NF1 is a rare inherited cancer predisposition syndrome, making it challenging to obtain tissue samples for research. We are fortunate to have received biopsies from two patients; however, our sample size is limited to a one-to-one comparison. Additionally, while hiPSC-derived RPE enable in vitro experiments dissecting the effect of MEK inhibitors on a single subtype important for retinal health, the isolated nature of this experimental design prevents conclusions about cell-cell interaction and the broader biological environment that likely play a role in MEKAR pathophysiology. Future work using microphysiologic systems and in vivo work is needed to fully understand the mechanism underlying this retinopathy.
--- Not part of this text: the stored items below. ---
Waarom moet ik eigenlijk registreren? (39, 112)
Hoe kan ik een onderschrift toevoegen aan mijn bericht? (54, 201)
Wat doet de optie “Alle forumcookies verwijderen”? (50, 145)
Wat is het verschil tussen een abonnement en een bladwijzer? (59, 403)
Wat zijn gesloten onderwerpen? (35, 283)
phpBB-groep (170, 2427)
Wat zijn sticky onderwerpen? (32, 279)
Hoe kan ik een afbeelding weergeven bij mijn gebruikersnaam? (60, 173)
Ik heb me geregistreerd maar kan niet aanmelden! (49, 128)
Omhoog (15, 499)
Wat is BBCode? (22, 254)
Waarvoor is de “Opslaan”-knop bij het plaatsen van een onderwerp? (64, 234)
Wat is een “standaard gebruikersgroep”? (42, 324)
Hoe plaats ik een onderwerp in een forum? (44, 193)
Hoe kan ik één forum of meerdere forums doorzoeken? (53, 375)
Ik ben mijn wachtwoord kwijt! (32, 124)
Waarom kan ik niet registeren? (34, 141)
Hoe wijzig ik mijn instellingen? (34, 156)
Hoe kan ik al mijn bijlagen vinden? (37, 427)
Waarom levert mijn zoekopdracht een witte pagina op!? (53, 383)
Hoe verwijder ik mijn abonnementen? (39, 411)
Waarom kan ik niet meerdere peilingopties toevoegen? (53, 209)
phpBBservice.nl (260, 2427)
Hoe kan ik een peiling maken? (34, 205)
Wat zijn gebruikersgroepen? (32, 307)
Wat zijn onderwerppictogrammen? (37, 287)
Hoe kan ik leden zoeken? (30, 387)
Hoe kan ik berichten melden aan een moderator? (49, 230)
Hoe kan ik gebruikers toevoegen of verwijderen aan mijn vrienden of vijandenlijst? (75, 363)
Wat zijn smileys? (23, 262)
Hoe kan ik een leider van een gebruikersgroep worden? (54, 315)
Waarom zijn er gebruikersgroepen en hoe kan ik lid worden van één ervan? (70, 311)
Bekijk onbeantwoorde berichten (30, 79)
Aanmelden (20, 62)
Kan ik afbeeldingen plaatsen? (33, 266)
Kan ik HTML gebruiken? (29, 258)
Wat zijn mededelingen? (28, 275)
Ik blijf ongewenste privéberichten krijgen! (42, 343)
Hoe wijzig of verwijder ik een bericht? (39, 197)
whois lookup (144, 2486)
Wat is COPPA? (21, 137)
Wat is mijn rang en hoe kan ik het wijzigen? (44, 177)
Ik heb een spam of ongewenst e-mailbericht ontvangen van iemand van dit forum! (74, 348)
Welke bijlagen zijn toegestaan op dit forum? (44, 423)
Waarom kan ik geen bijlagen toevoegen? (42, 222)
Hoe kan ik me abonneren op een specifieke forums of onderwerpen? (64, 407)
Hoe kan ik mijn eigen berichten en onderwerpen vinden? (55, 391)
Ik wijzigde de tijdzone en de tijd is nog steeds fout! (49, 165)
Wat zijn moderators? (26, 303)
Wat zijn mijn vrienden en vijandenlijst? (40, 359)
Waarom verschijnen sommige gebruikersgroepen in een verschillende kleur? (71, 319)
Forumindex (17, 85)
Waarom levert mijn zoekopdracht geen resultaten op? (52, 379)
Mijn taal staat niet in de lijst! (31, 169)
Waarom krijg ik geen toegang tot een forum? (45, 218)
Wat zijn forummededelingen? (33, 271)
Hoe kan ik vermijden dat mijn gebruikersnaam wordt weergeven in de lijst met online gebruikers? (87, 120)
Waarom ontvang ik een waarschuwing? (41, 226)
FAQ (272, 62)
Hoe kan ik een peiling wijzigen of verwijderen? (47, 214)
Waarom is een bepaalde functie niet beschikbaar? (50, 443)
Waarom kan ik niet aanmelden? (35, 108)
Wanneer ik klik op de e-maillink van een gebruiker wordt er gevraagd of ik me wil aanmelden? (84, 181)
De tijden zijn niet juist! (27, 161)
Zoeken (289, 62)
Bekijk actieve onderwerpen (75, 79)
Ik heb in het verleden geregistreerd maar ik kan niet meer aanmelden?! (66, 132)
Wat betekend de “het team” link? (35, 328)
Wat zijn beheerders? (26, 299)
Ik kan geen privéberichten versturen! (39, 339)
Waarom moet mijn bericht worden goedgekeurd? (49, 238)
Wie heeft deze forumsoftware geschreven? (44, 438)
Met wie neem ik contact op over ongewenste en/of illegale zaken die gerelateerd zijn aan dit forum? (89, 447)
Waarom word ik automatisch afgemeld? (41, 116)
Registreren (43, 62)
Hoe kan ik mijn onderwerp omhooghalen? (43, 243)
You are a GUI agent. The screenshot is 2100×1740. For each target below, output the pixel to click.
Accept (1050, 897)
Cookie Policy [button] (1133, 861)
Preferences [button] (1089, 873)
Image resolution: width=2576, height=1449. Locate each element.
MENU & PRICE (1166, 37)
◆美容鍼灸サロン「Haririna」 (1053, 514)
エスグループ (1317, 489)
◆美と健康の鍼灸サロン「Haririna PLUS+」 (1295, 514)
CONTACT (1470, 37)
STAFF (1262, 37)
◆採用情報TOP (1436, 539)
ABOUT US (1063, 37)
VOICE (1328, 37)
Many oncology patients treated with MEK inhibitors suffer vision loss due to MEK inhibitor-associated retinopathy (MEKAR). Patients who develop MEKAR may have disrupted function of the retinal pigment epithelium (RPE). In response to treatment with the clinically used MEK inhibitor, selumetinib, human induced pluripotent stem cell-derived RPE cells from a patient with MEKAR had increased phagocytosis and decreased expression of genes related to fluid transport compared to a patient who did not develop MEKAR with treatment. Based on these results, we hypothesize that patients who develop MEKAR have an impaired ability to dynamically regulate expression of genes involved in fluid transport when MEK signaling is suppressed—leading to transient failure of outer retina–RPE fluid homeostasis and resultant subretinal fluid. Alternatively, patients who do not develop MEKAR may simply express levels of fluid transporters such as aquaporins and solute carriers that are sufficient to prevent subretinal fluid accumulation despite MEK inhibition induced downregulation. Future work is needed to confirm these findings in vivo and develop appropriate therapies.

Table 1: Sample demographics. Samples were derived from two female patients with NF1 and treated with the same dosage of MEK inhibitors. However, one patient developed MEKAR and the other did not.